An Interview with Andrew Gaffney – Editor-in-Chief of Demand Gen Report

We are pleased that we were able to catch-up with Andrew Gaffney, Editor-In-Chief of DemandGen Report, an on-line publication that covers B2B marketing and the marketing automation space.  In this role, Andrew is continually speaking with vendors, analysts and end-users.  We wanted to get his take on all things B2B marketing and what the future holds for this space.

The Annuitas Group:
As the Editor-In-Chief of Demand Gen Report you are continually speaking with marketing executives.  What are the top challenges facing B2B marketing departments today?

A. Gaffney:
I think there has been a fundamental shift—from start-ups to large companies—where marketing is now expected to have an active role in the revenue generation process. A few years ago that simply meant generating some leads and some new names for the sales team to pursue, but we are now seeing marketing teams play an active role on engaging prospects at each stage of the buying cycle. This requires new discipline in lead management, which many B2B marketers are still getting their arms around.

The Annuitas Group:
Based on the stats that are being pushed to the market, most companies are still struggling with lead generation.  Most of data comes from the marketing side.  What part do you see sales playing in improving lead generation results?

A. Gaffney:
At companies where there is still a lack of alignment between sales and marketing one of the most common breakdowns is a lack of targeting and segmentation.
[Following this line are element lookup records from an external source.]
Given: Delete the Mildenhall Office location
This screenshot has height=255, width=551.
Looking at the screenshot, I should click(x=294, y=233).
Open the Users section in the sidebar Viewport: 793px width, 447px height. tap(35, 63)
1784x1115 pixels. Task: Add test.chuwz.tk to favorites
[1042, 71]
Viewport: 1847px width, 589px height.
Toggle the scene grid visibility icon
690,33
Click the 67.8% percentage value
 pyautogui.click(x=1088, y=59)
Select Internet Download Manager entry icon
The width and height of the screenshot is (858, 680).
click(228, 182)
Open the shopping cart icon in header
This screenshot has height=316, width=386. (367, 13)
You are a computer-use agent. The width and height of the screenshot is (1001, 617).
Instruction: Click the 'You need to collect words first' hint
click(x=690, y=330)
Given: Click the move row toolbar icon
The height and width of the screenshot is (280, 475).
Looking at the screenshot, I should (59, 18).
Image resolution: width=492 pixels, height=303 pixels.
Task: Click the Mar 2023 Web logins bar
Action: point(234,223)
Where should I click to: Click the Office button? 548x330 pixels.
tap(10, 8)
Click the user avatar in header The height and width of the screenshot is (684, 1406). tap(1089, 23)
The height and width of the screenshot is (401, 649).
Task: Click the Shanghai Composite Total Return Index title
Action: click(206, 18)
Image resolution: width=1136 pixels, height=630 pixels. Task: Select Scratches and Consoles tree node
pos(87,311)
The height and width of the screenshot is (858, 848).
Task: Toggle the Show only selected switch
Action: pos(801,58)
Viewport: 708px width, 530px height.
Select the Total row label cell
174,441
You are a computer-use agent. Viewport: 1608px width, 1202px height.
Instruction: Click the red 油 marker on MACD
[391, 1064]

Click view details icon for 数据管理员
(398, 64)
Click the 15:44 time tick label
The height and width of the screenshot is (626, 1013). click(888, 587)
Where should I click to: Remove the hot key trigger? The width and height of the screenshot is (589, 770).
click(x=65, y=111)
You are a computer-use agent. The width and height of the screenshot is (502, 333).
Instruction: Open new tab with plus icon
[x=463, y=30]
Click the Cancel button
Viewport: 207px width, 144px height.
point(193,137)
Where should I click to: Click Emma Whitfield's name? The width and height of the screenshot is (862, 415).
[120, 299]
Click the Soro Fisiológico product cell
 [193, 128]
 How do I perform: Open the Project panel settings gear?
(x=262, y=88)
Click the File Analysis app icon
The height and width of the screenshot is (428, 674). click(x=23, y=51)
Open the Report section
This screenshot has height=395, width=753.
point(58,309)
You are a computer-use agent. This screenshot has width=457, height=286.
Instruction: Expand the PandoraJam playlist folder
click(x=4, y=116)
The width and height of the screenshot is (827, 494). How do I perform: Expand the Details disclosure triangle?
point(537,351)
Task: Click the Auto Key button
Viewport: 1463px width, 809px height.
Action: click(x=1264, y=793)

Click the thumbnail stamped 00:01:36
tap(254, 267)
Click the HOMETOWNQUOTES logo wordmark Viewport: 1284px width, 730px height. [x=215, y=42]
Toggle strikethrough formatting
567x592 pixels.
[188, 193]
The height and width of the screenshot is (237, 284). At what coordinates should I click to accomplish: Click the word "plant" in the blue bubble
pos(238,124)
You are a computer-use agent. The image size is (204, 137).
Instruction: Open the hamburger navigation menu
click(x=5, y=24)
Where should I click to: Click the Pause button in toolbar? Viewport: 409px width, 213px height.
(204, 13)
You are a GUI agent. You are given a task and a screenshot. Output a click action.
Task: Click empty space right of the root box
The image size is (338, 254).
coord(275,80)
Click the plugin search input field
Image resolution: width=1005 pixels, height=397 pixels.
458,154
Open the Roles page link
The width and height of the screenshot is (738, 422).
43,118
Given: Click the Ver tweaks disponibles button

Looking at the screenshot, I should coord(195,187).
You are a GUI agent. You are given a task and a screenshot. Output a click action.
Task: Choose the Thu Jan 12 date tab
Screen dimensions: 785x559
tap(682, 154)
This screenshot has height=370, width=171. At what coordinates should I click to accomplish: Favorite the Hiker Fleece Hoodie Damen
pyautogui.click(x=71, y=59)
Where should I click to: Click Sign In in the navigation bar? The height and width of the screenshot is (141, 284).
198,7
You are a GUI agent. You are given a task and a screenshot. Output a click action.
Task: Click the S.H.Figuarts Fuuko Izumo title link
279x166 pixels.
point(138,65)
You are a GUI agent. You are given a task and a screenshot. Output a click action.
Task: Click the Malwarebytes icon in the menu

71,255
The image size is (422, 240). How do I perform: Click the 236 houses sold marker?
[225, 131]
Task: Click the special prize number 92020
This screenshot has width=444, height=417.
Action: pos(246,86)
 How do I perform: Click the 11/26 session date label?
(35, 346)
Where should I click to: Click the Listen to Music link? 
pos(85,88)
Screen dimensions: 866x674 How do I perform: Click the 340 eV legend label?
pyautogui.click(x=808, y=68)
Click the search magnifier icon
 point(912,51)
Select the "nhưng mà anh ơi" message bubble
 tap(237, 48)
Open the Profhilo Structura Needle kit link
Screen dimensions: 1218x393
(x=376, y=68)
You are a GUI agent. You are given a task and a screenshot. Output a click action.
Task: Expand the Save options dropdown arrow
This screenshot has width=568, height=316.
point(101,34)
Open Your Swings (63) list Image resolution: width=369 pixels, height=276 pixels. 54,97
Sales can really help this process at the front end of the demand generation process by identifying the characteristics of their top targets. For example, ‘we have a much greater opportunity to close business if we can get the finance department involved,’ or ‘companies that also use this kind of solution are great leads for us.’ By providing the marketing department insights into the types of in-profile leads they believe they are likely to close, sales can really accelerate the process and improve lead gen effectiveness.

The Annuitas Group:
So with both sides (marketing and sales) bearing some responsibility, is this really a case of companies needing to change from a lead generation mind-set to lead management?

A. Gaffney:
Absolutely. Rather than taking the shotgun approach of batch and blast and let’s see who responds and then sales will go out and try to close them, smarter companies are much more focused on creating qualified leads and building their campaigns to match the characteristics of recent customer wins.

The Annuitas Group:
Some analyst firms have stated that less than 25% of marketing automation owners are getting the most from their automation solution.  Are you finding similar things in your discussions with end users and vendors alike?

A. Gaffney:
What we find is a wide gap between power users who have been using the systems for a while and really understand that lead management must be integrated across sales and marketing, and then the rest of the world. Unfortunately, the majority is still trying to figure out how to build and manage a contact database and evolve from simple email marketing tactics to basic drip marketing and lead nurturing.

The Annuitas Group:
With the automation industry still being very young and with such low success rates mentioned above, is the industry in peril?  Will executives continue to invest in automation if they think the investment will not return the value expected?

A. Gaffney:
I am still very bullish on the future of automation. It’s impossible to ignore that the B2B buying process has changed, so companies have to get better at building a digital dialogue with prospects and they’ll need automation tools to create and track that engagement.  The reality is companies have learned that transforming their sales and marketing processes is not easy, but when you consider the results many companies have realized, it is a competitive necessity for all B2B companies to automate their marketing.

The Annuitas Group:
What key things do you think organizations can do to ensure the success of their automation investment?

A. Gaffney:
Start by breaking down the buying cycle for their clients in today’s climate and then model lead gen and lead management processes around that cycle. For example, if you determine companies have more line-of-business people influencing buying decisions, you first have to make sure your marketing messages address that audience and that your contact database is reaching those new influencers. Then you’ll need to build lead management processes that allow you to track the behavior of those contacts so that sales can respond at the right time with the right message.

The Annuitas Group:
As we enter the last quarter of 2010, looking back over the past year, has there been anything in the B2B space that has surprised you?

A. Gaffney:
I’m a little surprised this wasn’t more of a breakout year for the marketing automation category. Given the economic climate, I anticipated more companies would be ready to transform their sales and marketing to realize greater efficiencies and connect with the Web 2.0 buyer. I think there has been more of a fear factor than I expected. Executives are still clearly risk averse this year, so they make think it is better to stick with the tools and tactics they’ve been using.

The Annuitas Group:
What do you think is in store for 2011?

A. Gaffney:
I’m not sure if it will really take shape in 2011 or maybe in 2012, but I think we’ll start to see some more integration between tools like CRM, marketing automation and even digital databases either through mergers & acquisitions or partnerships. Despite all of the cool tools and apps available, it is still not easy to get the kind of pipeline reporting or database insights most companies would like. I expect we’ll see some significant strides in that area over the next 18 months.